Work task: Transcribe every record exactly as it appears.

---------- Data provided

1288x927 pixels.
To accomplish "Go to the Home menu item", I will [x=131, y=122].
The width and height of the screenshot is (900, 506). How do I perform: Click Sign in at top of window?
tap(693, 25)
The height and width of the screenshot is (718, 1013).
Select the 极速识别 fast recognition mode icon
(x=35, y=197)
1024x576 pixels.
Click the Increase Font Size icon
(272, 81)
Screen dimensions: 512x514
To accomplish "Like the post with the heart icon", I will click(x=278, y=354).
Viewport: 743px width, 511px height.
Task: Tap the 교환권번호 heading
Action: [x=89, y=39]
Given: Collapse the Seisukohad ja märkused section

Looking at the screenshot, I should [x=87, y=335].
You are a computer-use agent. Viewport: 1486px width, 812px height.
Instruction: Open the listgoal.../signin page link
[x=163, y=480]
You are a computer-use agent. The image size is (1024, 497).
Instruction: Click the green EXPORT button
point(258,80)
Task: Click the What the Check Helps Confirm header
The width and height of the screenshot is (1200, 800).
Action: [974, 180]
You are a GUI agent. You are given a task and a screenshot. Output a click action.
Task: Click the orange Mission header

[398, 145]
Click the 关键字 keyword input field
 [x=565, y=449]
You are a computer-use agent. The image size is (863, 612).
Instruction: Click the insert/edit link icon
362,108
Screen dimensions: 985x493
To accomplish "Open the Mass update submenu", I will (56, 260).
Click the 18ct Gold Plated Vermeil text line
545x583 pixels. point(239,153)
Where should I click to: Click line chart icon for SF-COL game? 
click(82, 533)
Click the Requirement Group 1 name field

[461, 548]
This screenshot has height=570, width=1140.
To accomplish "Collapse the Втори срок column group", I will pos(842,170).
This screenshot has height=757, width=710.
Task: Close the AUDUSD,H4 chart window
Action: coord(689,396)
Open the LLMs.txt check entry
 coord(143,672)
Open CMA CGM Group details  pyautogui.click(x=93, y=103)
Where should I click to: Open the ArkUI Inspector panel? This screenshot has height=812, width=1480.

--------------------

Output of the exercise:
1288x927 pixels.
To accomplish "Go to the Home menu item", I will [x=131, y=122].
The width and height of the screenshot is (900, 506). How do I perform: Click Sign in at top of window?
tap(693, 25)
The height and width of the screenshot is (718, 1013).
Select the 极速识别 fast recognition mode icon
(x=35, y=197)
1024x576 pixels.
Click the Increase Font Size icon
(272, 81)
Screen dimensions: 512x514
To accomplish "Like the post with the heart icon", I will click(x=278, y=354).
Viewport: 743px width, 511px height.
Task: Tap the 교환권번호 heading
Action: [x=89, y=39]
Given: Collapse the Seisukohad ja märkused section

Looking at the screenshot, I should [x=87, y=335].
You are a computer-use agent. Viewport: 1486px width, 812px height.
Instruction: Open the listgoal.../signin page link
[x=163, y=480]
You are a computer-use agent. The image size is (1024, 497).
Instruction: Click the green EXPORT button
point(258,80)
Task: Click the What the Check Helps Confirm header
The width and height of the screenshot is (1200, 800).
Action: [974, 180]
You are a GUI agent. You are given a task and a screenshot. Output a click action.
Task: Click the orange Mission header

[398, 145]
Click the 关键字 keyword input field
 [x=565, y=449]
You are a computer-use agent. The image size is (863, 612).
Instruction: Click the insert/edit link icon
362,108
Screen dimensions: 985x493
To accomplish "Open the Mass update submenu", I will (56, 260).
Click the 18ct Gold Plated Vermeil text line
545x583 pixels. point(239,153)
Where should I click to: Click line chart icon for SF-COL game? 
click(82, 533)
Click the Requirement Group 1 name field

[461, 548]
This screenshot has height=570, width=1140.
To accomplish "Collapse the Втори срок column group", I will pos(842,170).
This screenshot has height=757, width=710.
Task: Close the AUDUSD,H4 chart window
Action: coord(689,396)
Open the LLMs.txt check entry
 coord(143,672)
Open CMA CGM Group details  pyautogui.click(x=93, y=103)
Where should I click to: Open the ArkUI Inspector panel? This screenshot has height=812, width=1480.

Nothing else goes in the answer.